* **STATED PROBLEM**:
Please set out the records from the line containing "The width and" through the line containing "pyautogui.click(x=1366, y=21)" as a numbered list, omitting blank lines and leaving out the pictures.

* **DATA SUPPLIED**:
###

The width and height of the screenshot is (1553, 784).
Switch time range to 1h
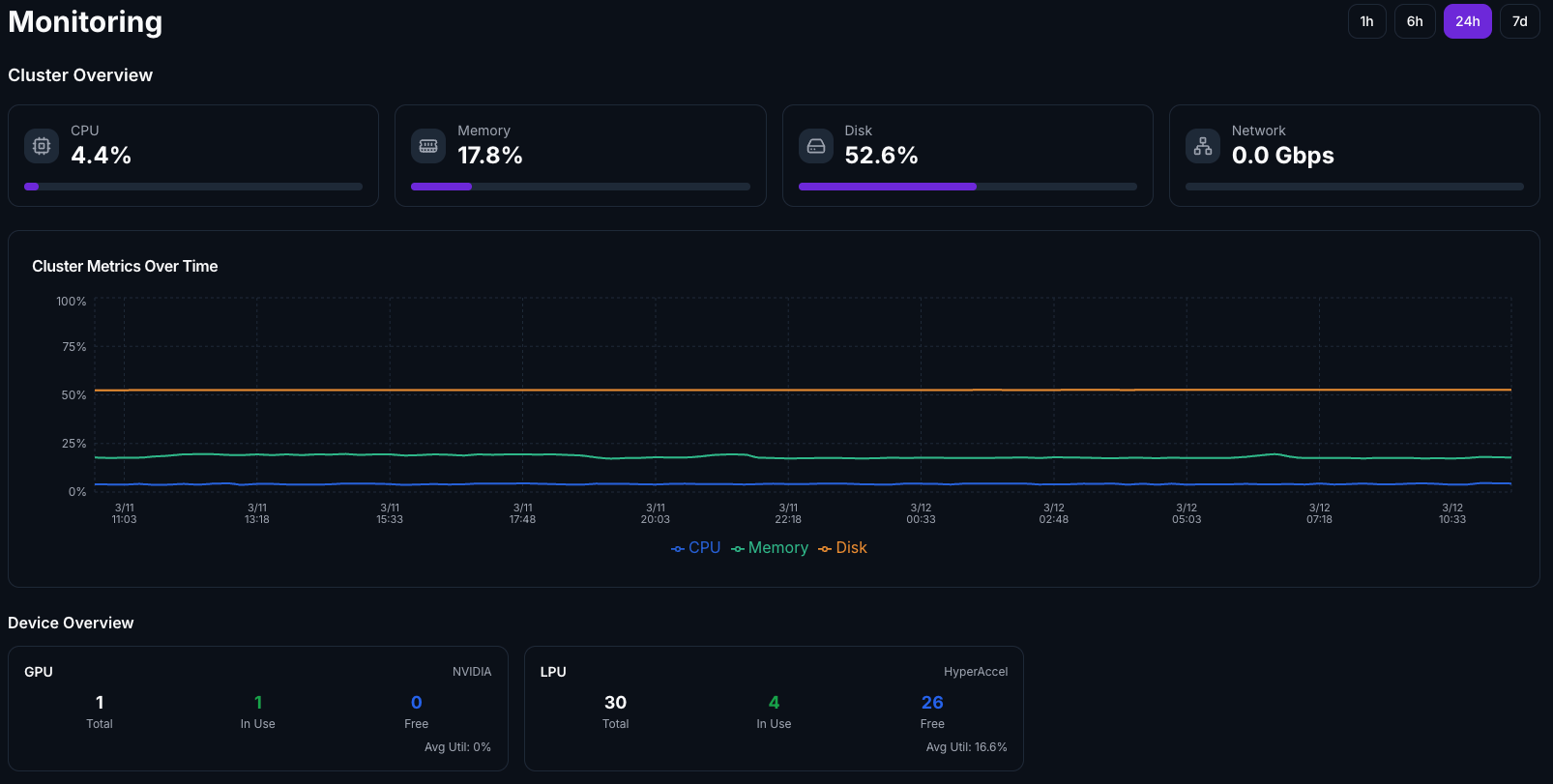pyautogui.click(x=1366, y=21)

###

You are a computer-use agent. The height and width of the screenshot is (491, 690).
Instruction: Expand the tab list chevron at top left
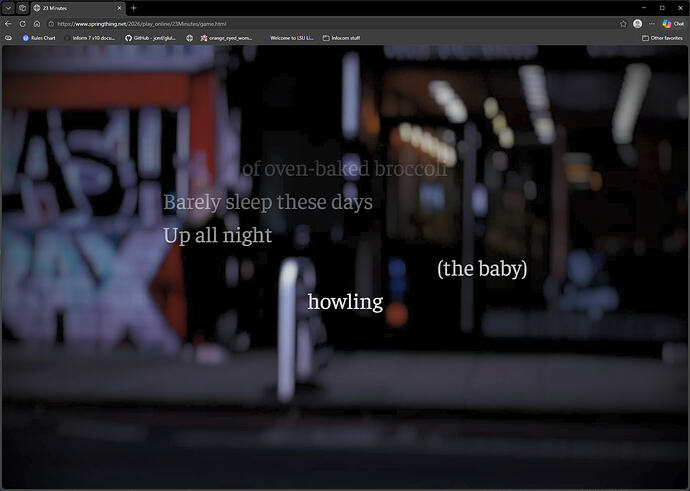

###

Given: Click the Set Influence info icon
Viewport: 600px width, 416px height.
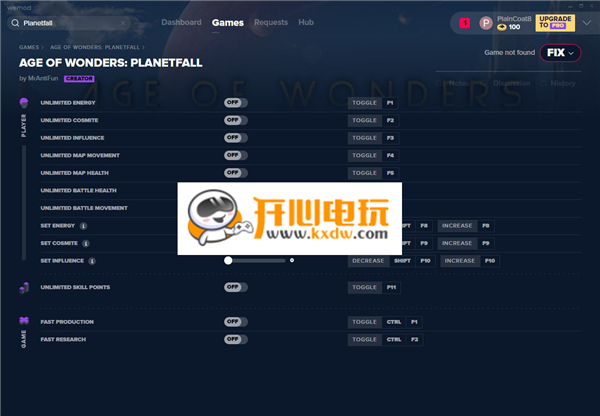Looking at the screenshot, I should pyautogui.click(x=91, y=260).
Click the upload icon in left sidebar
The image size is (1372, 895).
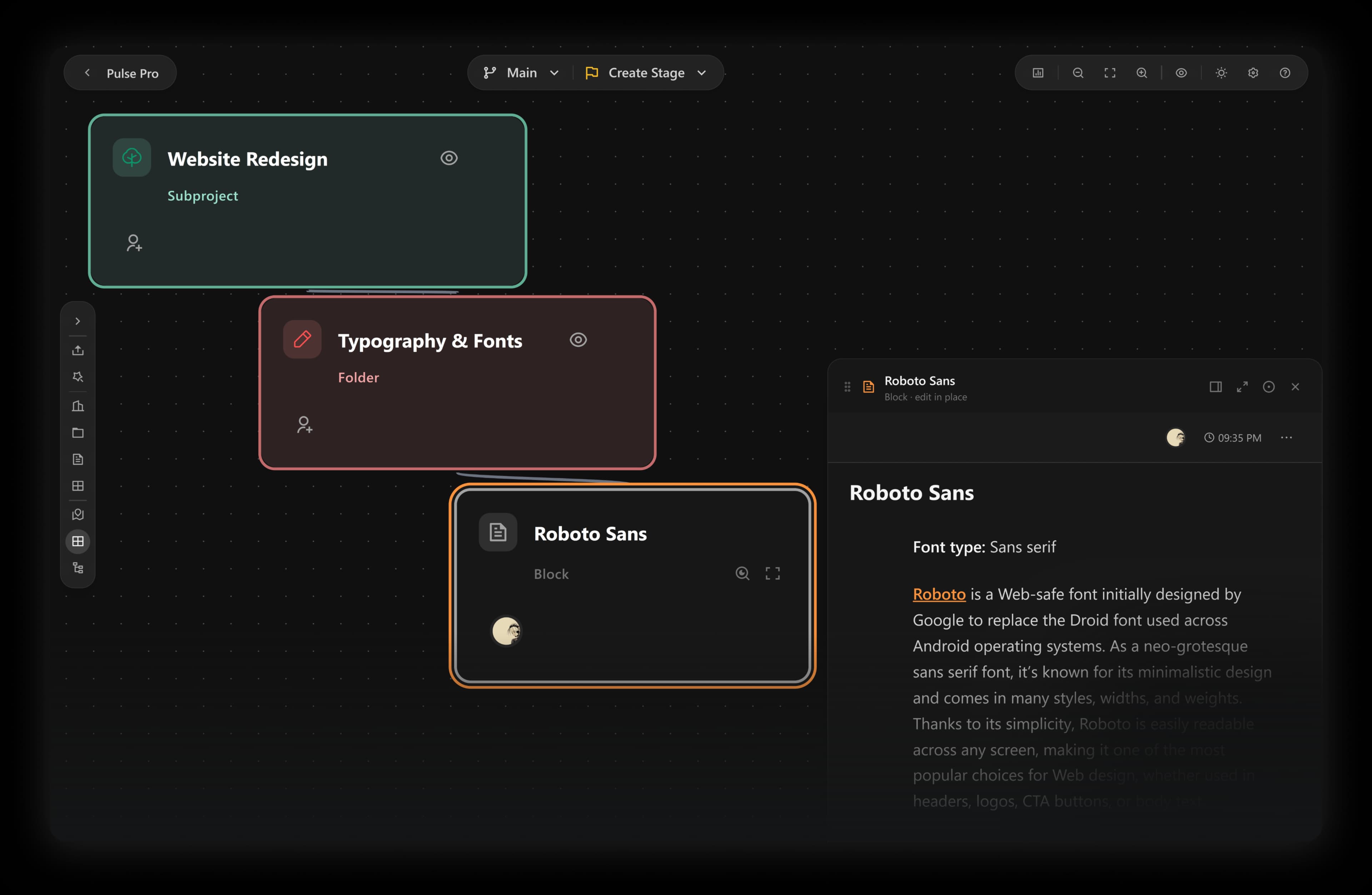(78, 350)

###

* **COMPLETE ANSWER**:
1. The width and height of the screenshot is (1553, 784).
2. Switch time range to 1h
3. pyautogui.click(x=1366, y=21)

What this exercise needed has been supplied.